> [Aim]
Please answer this from the text about Joan of Arc: at what age was she burned alive as a heretic?

> [Text provided]
════════════════
As if woke ideology had not discredited itself enough already, the gender police have come for Joan of Arc. Aged 19, she was burned alive as a heretic; a century ago she was canonised. Now children are being taught that she was “non-binary”.
Thus history is rewritten to suggest that Joan was really condemned for refusing to accept the gender she was “assigned” at birth. No longer a female patron saint of France, she has been recast as the first LGBTQ+ martyr.
It should go without saying that the posthumous press-ganging of this greatest of French heroines for propaganda purposes is historical nonsense. At her trial, Joan was unjustly accused of many things, but none of her accusers doubted that she was a woman. To deprive one of the bravest women in history of her sex is both anachronistic and misogynistic. And it is simply wrong to suggest that there is any scholarly basis for such ahistorical gender reassignment. She wore breeches on occasion: but it has been a very long time since anyone thought that women can’t do that and remain women.
This is not to say that there is no room for reinterpreting the historical facts, or even for a fictional reimagining of Joan’s story. Shakespeare’s Henry VI Part l, reflecting the legacy of the Hundred Years’ War, shows her morphing from innocent maiden into evil sorceress. Schiller’s play The Maid of Orléans romanticises her life, inventing her tragic love for an English knight.
════════════════
(Items stored from a collection)
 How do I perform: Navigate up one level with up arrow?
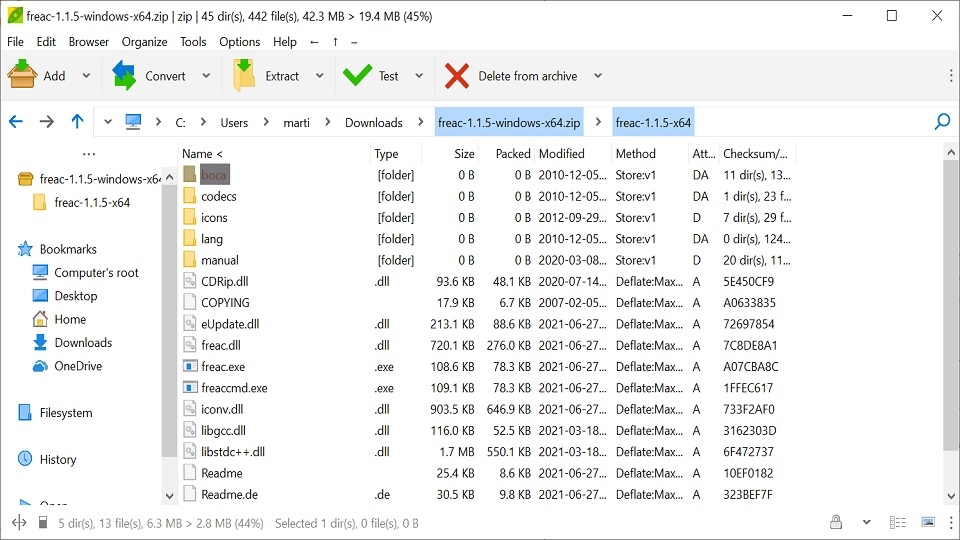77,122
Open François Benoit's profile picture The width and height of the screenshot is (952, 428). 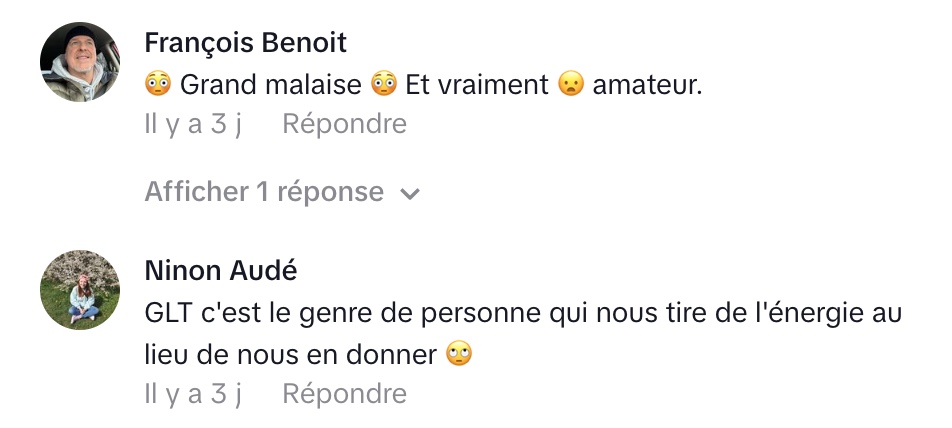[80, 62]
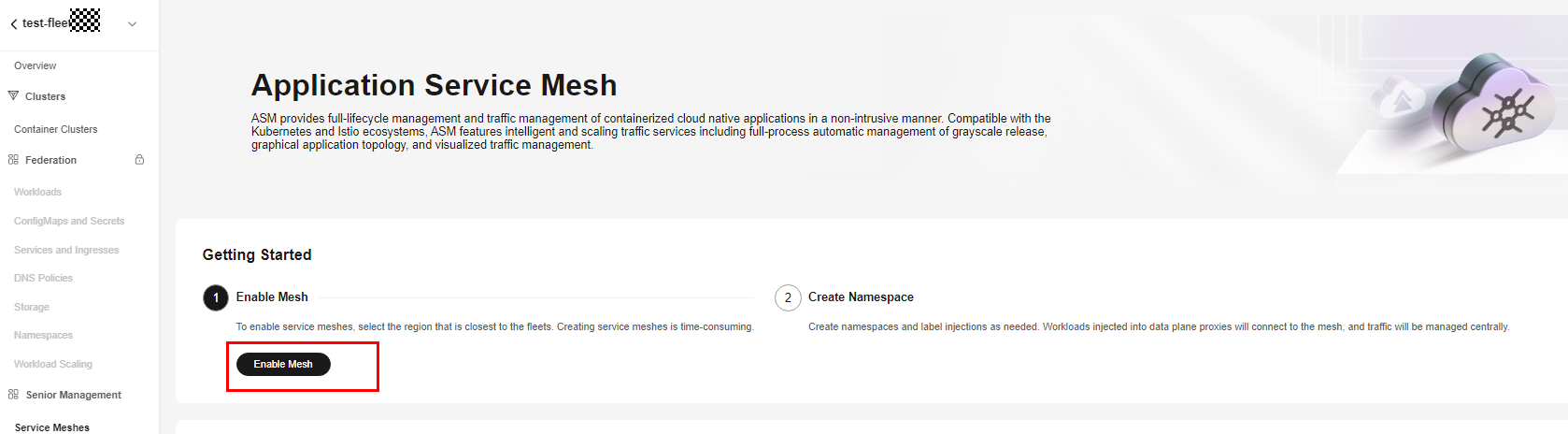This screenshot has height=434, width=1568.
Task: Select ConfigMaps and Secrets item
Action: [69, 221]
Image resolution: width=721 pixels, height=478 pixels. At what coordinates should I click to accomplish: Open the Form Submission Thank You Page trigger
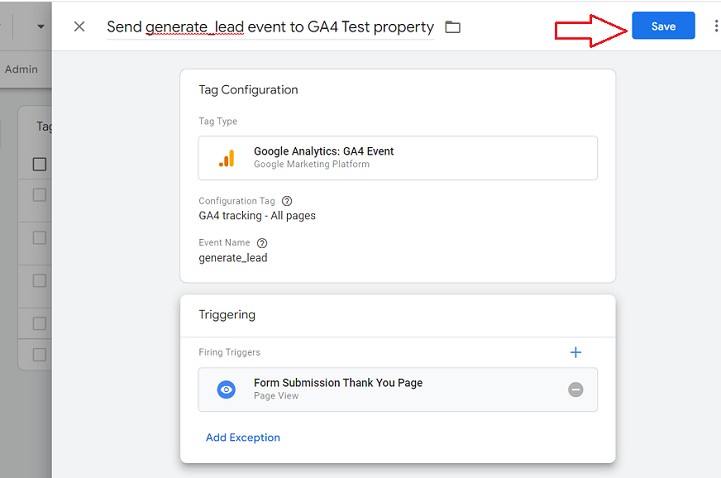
════════════════
> [Task response]
She was 19.